Every Alice Lloyd student works. That is not a financial-aid option or a labor exchange for the poor kids while the rich ones study - it is a requirement, for all students regardless of income. Janitorial, cafeteria (called Hunger Din), tutoring, office work, maintenance, grounds, resident advising, craft-making. At least 160 hours every semester. Alice Lloyd is one of only nine work colleges in the United States, and one of only two in Kentucky - Berea, eighty miles north, is the other. The principle Lloyd founded the school on was that nobody should be excluded by inability to pay, and nobody should graduate with a sense that the world owed them something. Seventy-five percent of Alice Lloyd graduates are the first in their families to earn a college degree.
Students from 108 specific counties in the Appalachian regions of Kentucky, Ohio, Tennessee, Virginia, and West Virginia pay no tuition at all through the Appalachian Leaders College Scholarship. The 2009 graduates averaged $6,500 in education debt - against a Kentucky state average of $19,112 and a national average of $24,000 in the same year. The college accepts federal Pell Grants but takes no direct state or federal money to fund itself. It draws operating revenue from a small endowment, gifts, and the student labor that keeps the institution running. The selectivity has tightened: for the class of 2017 the college accepted 262 of 6,337 applicants. The wager Lloyd made - that mountain leadership grown locally would lift the mountains - is still the wager the college makes.
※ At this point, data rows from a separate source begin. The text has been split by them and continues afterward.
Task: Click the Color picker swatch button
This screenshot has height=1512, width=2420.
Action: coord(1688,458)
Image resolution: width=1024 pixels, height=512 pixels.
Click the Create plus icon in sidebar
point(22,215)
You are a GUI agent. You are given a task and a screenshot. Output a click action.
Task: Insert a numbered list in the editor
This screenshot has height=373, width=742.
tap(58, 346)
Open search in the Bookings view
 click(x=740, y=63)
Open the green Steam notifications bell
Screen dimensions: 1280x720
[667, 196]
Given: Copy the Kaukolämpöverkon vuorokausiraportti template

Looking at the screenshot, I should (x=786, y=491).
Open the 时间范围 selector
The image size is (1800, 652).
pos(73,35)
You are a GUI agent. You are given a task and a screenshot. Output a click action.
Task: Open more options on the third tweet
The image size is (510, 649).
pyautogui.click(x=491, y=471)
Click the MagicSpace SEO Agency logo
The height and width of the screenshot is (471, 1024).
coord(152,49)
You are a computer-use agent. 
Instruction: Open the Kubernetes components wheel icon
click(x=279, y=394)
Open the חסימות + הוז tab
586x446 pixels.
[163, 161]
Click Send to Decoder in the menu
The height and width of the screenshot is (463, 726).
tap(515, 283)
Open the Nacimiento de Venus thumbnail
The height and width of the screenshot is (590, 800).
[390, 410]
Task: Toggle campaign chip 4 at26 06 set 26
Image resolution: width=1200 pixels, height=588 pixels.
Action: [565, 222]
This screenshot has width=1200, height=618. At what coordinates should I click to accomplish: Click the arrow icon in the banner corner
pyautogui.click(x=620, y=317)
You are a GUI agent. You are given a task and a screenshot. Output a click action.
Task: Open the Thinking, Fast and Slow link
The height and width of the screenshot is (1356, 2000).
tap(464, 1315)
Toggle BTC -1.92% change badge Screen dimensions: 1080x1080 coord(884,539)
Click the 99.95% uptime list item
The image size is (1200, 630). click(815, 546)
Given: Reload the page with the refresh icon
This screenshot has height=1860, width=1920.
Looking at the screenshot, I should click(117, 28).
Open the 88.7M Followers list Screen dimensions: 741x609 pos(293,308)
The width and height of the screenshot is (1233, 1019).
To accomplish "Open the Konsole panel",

The Voices of Appalachia choir, formed in 1962 the year Alice Lloyd died, tours every spring performing hymns and old ballads from the mountains. They have appeared on NBC's Today and CBS News Sunday Morning. Convocations - mandatory speaker series, six per semester - bring outside voices to students who often grew up in dry counties where the only crossroads stop is a gas station. Knott County is dry; alcohol is prohibited on campus. Professional dress is required Tuesday mornings until 2 p.m. and at every convocation. The college is not affiliated with a denomination but emphasizes Christian values in its mission. Dormitories are gender-separated. The strictures sound austere on paper but in practice make space for the students Lloyd wanted to reach - many of whom arrive having never lived in a building with two stories.
There is an apartment building near the University of Kentucky campus in Lexington called Caney Cottage. It belongs to Alice Lloyd College. Graduates who get into University of Kentucky graduate school can live there rent-free, utility-free, and parking-free while they earn their next degree. Graduates going elsewhere can apply for cash scholarships toward tuition. The condition for either is the same: after graduate school, the scholarship recipients must commit to service in the Appalachian region. The pipeline Alice Lloyd designed in 1923 still runs - from a Knott County hollow at Pippa Passes through a bachelor's degree in Kentucky's mountains, through graduate school in Lexington, and back home to the counties that sent them. The wager continues.
Alice Lloyd College sits at 37.34 N, 82.87 W in Pippa Passes, Knott County, eastern Kentucky, in a narrow hollow of Caney Creek deep in the Cumberland Plateau. Surrounding ridges rise to about 1,800 feet; the campus floor sits near 1,200 feet. From the air the campus is a small concentration of buildings along a single stretch of valley, easily missed against the dense forest cover. Nearest airports: Big Sandy Regional (K0I8) in Prestonsburg about 20 nm northeast; Lexington's Blue Grass Airport (KLEX) is 110 nm west. Recommended viewing altitude 5,500 to 7,500 feet MSL to take in the surrounding ridges. The country is roughest in spring leaf-out and fall color.